Up to the roof. The crack split the right hand side, but the roof itself was arched like a breaking wave causing the crack to scimitar back towards you. The right hand side of the corner had a few desperate suggestions for footholds, all of them similar in quality to the rest of the pitch, frictionless.

After three moves I could get a great jam in at the point of the breaking wave in that crack, but with no feet and the crack flaring gloriously above the roof, there wasn't a lot in my tool box to solve this particular problem.

I tried to get a chicken-wing into the flare, but with no feet and my left wrist as a pivot point, I couldn't get the necessary leverage to lift up and in.

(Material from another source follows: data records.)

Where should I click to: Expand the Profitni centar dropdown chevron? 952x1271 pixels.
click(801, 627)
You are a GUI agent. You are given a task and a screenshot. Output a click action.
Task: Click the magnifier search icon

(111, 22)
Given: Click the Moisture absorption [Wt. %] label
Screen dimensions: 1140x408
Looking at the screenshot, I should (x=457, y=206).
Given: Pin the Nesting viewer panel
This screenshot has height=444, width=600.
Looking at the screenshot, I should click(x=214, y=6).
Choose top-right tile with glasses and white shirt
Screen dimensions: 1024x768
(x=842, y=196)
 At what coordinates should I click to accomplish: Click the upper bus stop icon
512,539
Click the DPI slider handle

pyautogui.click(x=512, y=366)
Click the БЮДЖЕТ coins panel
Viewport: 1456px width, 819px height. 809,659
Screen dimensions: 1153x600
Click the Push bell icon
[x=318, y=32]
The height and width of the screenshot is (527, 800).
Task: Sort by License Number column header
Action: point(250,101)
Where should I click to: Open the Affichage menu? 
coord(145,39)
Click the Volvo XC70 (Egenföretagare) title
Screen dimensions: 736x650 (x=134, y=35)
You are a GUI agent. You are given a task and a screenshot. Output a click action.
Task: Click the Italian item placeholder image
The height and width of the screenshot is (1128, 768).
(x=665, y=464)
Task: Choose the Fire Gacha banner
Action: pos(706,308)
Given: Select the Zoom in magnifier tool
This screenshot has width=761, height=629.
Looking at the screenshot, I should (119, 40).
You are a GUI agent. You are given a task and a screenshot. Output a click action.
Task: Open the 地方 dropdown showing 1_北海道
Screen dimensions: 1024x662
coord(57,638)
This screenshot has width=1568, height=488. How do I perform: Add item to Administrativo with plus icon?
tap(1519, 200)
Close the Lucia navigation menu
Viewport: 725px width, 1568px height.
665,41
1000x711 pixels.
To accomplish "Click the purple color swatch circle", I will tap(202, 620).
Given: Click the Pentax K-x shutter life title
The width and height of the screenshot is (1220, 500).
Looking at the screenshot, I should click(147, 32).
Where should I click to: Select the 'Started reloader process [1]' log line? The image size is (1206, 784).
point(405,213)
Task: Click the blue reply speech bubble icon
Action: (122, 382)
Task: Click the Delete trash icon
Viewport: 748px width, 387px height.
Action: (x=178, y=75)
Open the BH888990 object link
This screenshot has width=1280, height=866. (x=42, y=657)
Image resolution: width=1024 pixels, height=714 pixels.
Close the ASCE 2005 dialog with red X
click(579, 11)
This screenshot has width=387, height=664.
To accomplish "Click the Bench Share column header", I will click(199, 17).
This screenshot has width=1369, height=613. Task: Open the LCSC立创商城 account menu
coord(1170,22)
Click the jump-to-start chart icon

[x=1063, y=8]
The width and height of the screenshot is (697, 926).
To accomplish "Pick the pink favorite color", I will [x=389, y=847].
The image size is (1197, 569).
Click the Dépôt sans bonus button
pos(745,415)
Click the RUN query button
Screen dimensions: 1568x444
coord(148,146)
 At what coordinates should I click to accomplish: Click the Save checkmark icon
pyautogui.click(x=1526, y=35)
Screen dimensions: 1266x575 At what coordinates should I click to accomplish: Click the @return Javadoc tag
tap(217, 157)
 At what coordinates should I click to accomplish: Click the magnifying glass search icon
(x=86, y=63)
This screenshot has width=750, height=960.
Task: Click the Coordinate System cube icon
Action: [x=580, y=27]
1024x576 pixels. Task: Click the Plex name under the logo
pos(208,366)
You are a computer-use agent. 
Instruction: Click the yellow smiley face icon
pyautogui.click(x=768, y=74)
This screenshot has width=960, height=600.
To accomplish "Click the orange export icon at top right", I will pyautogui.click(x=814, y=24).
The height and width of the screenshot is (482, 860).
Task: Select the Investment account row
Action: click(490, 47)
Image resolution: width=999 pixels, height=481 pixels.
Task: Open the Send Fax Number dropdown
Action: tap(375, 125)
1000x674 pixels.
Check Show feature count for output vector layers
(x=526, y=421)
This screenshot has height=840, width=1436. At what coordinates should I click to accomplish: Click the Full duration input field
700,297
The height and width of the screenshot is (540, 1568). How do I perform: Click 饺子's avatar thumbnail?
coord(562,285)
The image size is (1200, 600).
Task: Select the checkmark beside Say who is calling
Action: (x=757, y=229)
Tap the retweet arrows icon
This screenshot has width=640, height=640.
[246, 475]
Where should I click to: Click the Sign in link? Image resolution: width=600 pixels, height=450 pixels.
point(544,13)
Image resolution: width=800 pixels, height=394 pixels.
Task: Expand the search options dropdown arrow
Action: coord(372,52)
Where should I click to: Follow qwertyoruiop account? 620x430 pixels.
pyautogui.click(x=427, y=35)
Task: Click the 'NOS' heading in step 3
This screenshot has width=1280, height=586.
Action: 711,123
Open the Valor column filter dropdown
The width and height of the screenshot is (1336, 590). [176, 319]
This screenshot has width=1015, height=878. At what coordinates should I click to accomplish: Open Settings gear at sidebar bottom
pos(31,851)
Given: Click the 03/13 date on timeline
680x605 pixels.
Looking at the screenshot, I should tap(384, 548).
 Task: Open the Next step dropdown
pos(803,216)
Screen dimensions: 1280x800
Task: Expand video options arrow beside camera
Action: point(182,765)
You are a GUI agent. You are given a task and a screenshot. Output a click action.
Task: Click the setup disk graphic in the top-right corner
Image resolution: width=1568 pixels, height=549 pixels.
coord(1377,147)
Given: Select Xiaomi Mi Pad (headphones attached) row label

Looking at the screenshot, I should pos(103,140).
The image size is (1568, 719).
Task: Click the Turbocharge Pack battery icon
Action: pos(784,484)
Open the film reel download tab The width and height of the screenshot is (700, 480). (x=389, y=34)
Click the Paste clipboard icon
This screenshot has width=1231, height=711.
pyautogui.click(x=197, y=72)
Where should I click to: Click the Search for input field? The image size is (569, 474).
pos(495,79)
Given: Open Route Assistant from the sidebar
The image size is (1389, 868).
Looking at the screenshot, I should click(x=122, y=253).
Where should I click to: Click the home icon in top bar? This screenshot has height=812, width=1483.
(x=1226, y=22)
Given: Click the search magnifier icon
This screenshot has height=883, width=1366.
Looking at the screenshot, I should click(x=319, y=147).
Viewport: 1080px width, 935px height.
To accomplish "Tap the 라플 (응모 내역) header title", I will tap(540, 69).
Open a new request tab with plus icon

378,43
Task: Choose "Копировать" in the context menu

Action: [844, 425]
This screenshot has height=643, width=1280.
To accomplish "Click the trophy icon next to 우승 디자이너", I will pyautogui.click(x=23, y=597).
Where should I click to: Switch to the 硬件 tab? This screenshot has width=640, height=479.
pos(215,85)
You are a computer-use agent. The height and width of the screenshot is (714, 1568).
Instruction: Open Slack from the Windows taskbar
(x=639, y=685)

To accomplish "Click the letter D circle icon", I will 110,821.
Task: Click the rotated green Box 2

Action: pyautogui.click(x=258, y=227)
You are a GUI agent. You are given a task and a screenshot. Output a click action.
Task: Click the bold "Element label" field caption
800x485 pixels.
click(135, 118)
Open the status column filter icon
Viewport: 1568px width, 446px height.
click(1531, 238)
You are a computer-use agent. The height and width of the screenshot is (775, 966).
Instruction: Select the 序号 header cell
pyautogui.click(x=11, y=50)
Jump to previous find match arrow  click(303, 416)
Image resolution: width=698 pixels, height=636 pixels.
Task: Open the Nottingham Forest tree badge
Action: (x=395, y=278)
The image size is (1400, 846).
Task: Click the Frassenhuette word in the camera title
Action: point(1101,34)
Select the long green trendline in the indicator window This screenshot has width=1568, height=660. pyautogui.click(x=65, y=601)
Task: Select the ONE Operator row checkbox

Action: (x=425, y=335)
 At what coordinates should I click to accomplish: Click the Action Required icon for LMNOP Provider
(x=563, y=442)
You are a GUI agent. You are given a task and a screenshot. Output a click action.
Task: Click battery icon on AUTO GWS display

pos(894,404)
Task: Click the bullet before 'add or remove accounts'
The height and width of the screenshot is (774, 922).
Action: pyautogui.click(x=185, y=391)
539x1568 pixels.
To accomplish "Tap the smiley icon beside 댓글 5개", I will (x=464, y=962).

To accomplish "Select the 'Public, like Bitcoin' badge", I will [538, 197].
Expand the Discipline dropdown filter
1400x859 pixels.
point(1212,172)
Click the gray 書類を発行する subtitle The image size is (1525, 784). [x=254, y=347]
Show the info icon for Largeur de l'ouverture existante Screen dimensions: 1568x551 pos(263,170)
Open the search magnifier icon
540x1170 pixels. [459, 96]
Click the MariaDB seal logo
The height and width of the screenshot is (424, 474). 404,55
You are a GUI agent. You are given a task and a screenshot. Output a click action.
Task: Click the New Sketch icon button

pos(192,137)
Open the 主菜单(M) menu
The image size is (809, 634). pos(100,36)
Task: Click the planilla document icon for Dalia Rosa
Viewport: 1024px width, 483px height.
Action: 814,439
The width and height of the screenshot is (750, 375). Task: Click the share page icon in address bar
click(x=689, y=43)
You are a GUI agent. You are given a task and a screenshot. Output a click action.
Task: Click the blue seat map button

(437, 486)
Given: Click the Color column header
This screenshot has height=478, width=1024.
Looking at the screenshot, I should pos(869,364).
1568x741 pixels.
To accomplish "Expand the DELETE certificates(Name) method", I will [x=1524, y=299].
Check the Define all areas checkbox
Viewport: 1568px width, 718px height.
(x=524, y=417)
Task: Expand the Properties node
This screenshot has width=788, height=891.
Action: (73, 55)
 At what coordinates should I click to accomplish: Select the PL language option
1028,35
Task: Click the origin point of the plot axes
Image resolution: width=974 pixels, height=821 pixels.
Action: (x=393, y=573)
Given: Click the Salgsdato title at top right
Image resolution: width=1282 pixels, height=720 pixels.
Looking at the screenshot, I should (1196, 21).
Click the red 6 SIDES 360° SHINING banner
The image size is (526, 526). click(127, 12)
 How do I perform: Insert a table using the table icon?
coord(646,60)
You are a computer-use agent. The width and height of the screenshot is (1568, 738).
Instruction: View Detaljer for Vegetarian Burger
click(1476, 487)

On another attempt I jammed the right hand in half thinking I could get a foot up and in, channeling Dick Cilley... no go.

The left hand jammed again and the right foot on an impossibly tiny point on a narrow edge was too much for me.

Six different ways and not even getting close... I bailed off a single nut leaving it and a biner.

We definitely thought that this was 5.11 something... not really for this route...

but who knows, we might go back up and top rope it and unlock the mystery of that passage.
jgill

Boulder climber
Colorado
Feb 28, 2014 - 12:30am PT
x ≈ 3.6531
climbski2

Mountain climber
Anchorage AK, Reno NV
Feb 28, 2014 - 12:34am PT
I done do have a B in da english!!


So you've been sandbagging us the whole time!